Start of DATA FOR REVIEW
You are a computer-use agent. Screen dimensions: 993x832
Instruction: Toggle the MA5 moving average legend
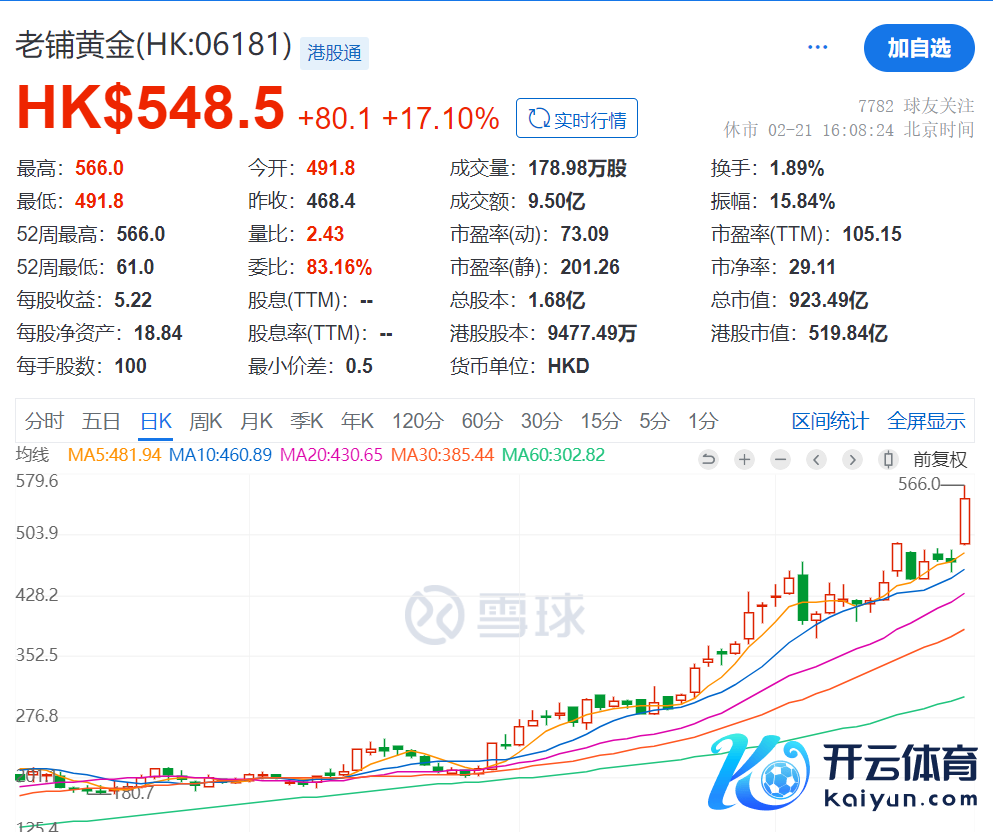114,455
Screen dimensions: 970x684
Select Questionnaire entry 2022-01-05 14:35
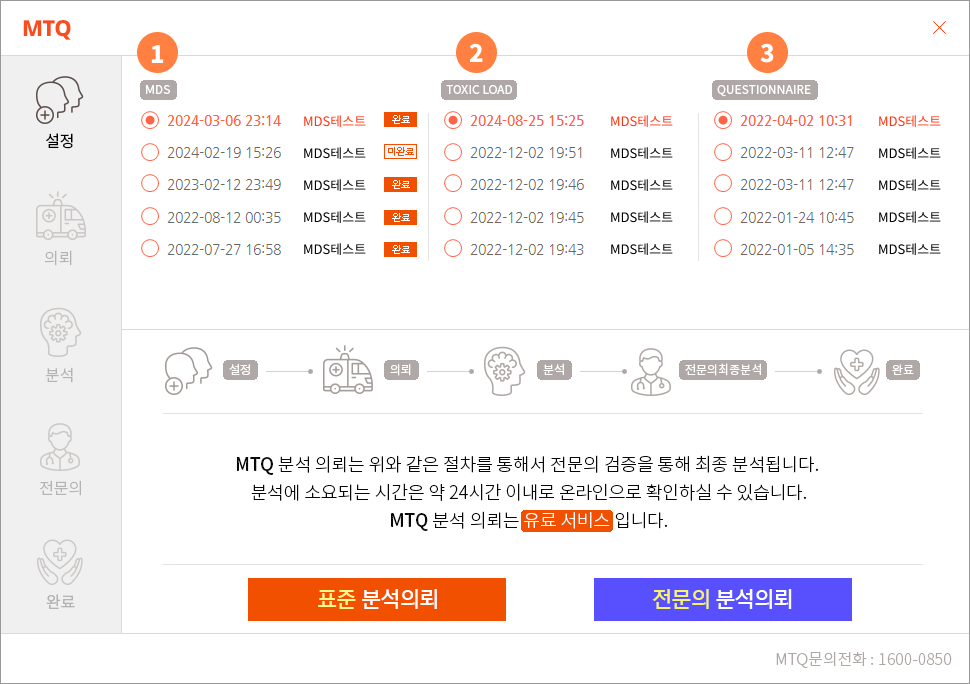723,249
End of DATA FOR REVIEW
Every line above that includes the word "dimensions" should be listed.

= WRITTEN RESPONSE =
You are a computer-use agent. Screen dimensions: 993x832
Screen dimensions: 970x684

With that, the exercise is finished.